We are not aware that the incubus of officialdom, and the succubus of bureaucracy have taken possession of our schools. The red tape of officialdom, like a poisonous weed, grows luxuriantly in our schools and chokes the life of our young generation. Instead of growing into a people of great independent thinkers, the nation is in danger of fast becoming a crowd of well-drilled, well-disciplined, commonplace individuals, with strong philistine habits and notions of hopeless mediocrity.

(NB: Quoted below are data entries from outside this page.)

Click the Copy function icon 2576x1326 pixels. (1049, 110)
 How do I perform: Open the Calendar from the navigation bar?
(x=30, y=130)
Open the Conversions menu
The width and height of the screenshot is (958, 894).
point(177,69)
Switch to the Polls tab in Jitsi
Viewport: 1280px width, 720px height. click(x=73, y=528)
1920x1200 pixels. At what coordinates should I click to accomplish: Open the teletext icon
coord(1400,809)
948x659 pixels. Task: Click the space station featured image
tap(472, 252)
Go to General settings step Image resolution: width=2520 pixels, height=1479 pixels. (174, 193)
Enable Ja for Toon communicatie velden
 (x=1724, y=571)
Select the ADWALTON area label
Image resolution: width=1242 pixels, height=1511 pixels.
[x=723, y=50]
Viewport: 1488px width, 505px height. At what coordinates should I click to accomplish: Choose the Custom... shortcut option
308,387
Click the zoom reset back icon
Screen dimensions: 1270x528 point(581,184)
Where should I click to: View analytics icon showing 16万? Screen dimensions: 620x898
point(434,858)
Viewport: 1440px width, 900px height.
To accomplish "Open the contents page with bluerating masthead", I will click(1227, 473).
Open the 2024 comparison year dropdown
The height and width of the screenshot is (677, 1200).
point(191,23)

In levelling education to mediocrity we imagine that we uphold the democratic spirit of our institutions. Our American sensibilities are shocked when the president of one of our leading colleges dares to recommend to his college that it should cease catering to the average student. We think it un-American, rank treason to our democratic spirit when a college president has the courage to proclaim the principle that “To form the mind and character of one man of marked talent, not to say genius, would be worth more to the community which he would serve than the routine training of hundreds of undergraduates.”

We are optimistic, we believe in the pernicious superstition that genius needs no help, that talent will take care of itself. Our kitchen clocks and dollar timepieces need careful handling, but our chronometers and astronomical clocks can run by themselves.

The truth is, however, that the purpose of the school and the college is not to create an intellectual aristocracy, but to educate, to bring out the individuality, the originality, the latent powers of talent and genius present in what we unfortunately regard as “the average student.” Follow Mill’s advice. Instead of aiming at athletics, social connections, vocations and generally at the professional art of money-making, “Aim at something noble. Make your system such that a great man may be formed by it, and there will be a manhood in your little men, of which you do not dream.”

Awaken in early childhood the critical spirit of man; awaken, early in the child’s life, love of knowledge, love of truth, of art and literature for their own sake, and you arouse man’s genius. We have average mediocre students, because we have mediocre teachers, department-store superintendents, clerkly principals and deans with bookkeepers’ souls, because our schools and colleges deliberately aim at mediocrity.

Ribot in describing the degenerated Byzantine Greeks tells us that their leaders were mediocrities and their great men commonplace personalities. Is the American nation drifting in the same direction? It was the system of cultivation of independent thought that awakened the Greek mind to its highest achievements in arts, science and philosophy; it was the deadly Byzantine bureaucratic red tape with its cut-and-dried theological discipline that dried up the sources of Greek genius. We are in danger of building up a Byzantine empire with large institutions and big corporations, but with small minds and dwarfed individualities. Like the Byzantines we begin to value administration above individuality and official, red-tape ceremonialism above originality.

We wish even to turn our schools into practical school-shops. We shall in time become a nation of well-trained clerks and clever artisans. The time is at hand when we shall be justified in writing over the gates of our school-shops “mediocrity made here!”